WomEngineers Day, to be held at the Knoxville Convention Center on April 11, aims to bring together people interested or involved in engineering and other STEM—science, technology, engineering, and math—fields of study.
While most attendees will be from UT’s College of Engineering, the invitation extends to students at local high schools and at other universities.
And don’t let the name fool you: Organizers feel that one of the keys to a more welcoming, inclusive environment is bringing men and women together, thus the conference is open to all.
“Everyone can benefit from the topics that will be covered,” said Jessica Boles, the event’s lead coordinator and a senior in the Department of Electrical Engineering and Computer Science. “The goal is to educate students in professional and personal topics not found in the engineering classroom.

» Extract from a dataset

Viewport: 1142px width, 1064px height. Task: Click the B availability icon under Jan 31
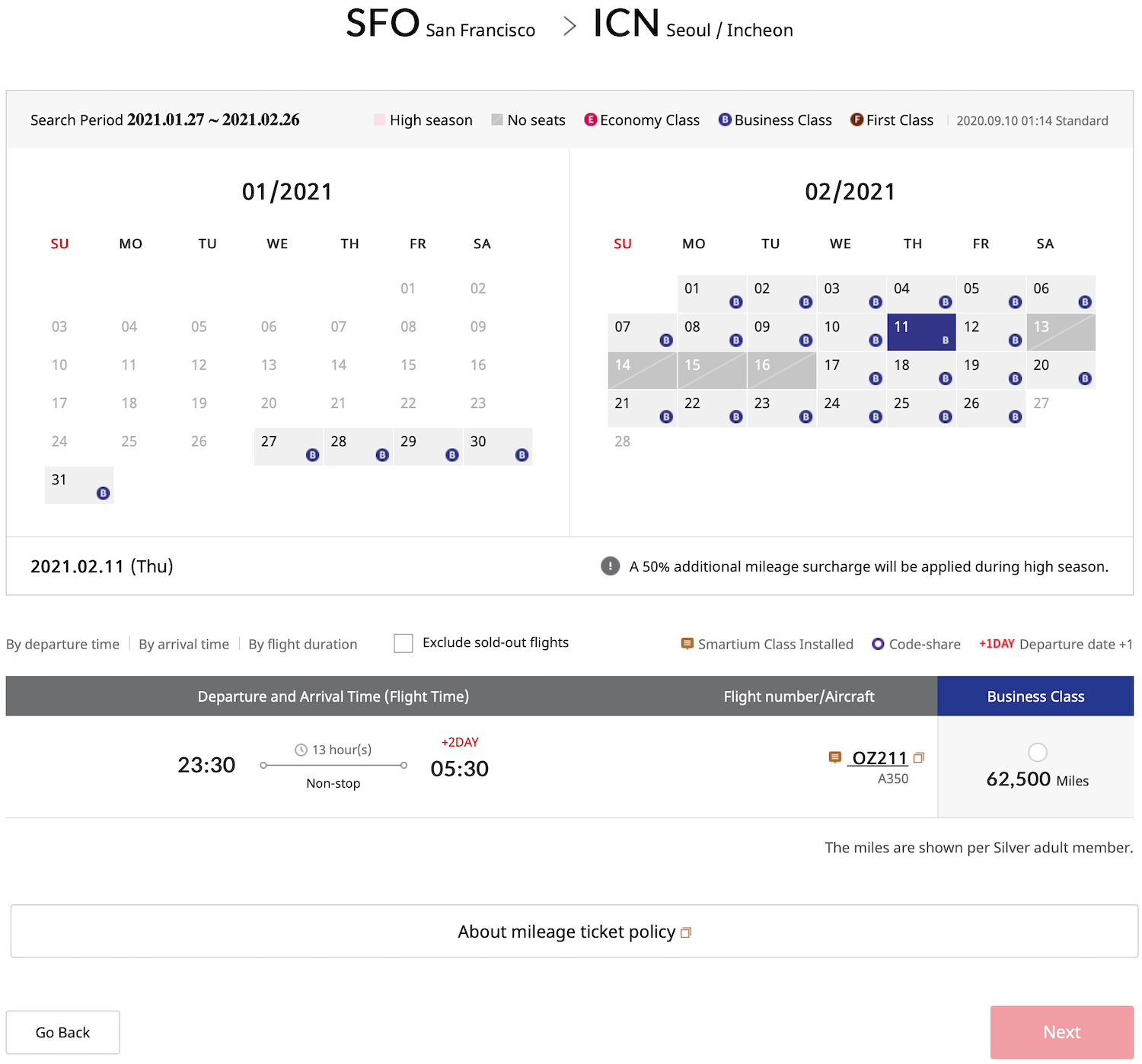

“Engineering executives, experts, and iconic alumni are coming in to talk on things like mentoring, negotiating your salary, and how to decide between entering the workforce and beginning graduate school.”
The idea for the conference came about after Boles and others attended professional conferences through their roles at UT.
While the information in those events proved valuable, the cost to attend—sometimes $400 or more—prohibited most from attending if sponsorship wasn’t an option.
Boles said she wanted to find a way to make such an experience more available while maintaining the high caliber of speakers and topics of a regular engineering conference.
She and fellow student Alyx Wszolek had a chance to talk to College of Engineering Board of Advisors chairman Eric Zeanah and board member Bennett Croswell during their fall meeting, with both showing immediate interest in the idea.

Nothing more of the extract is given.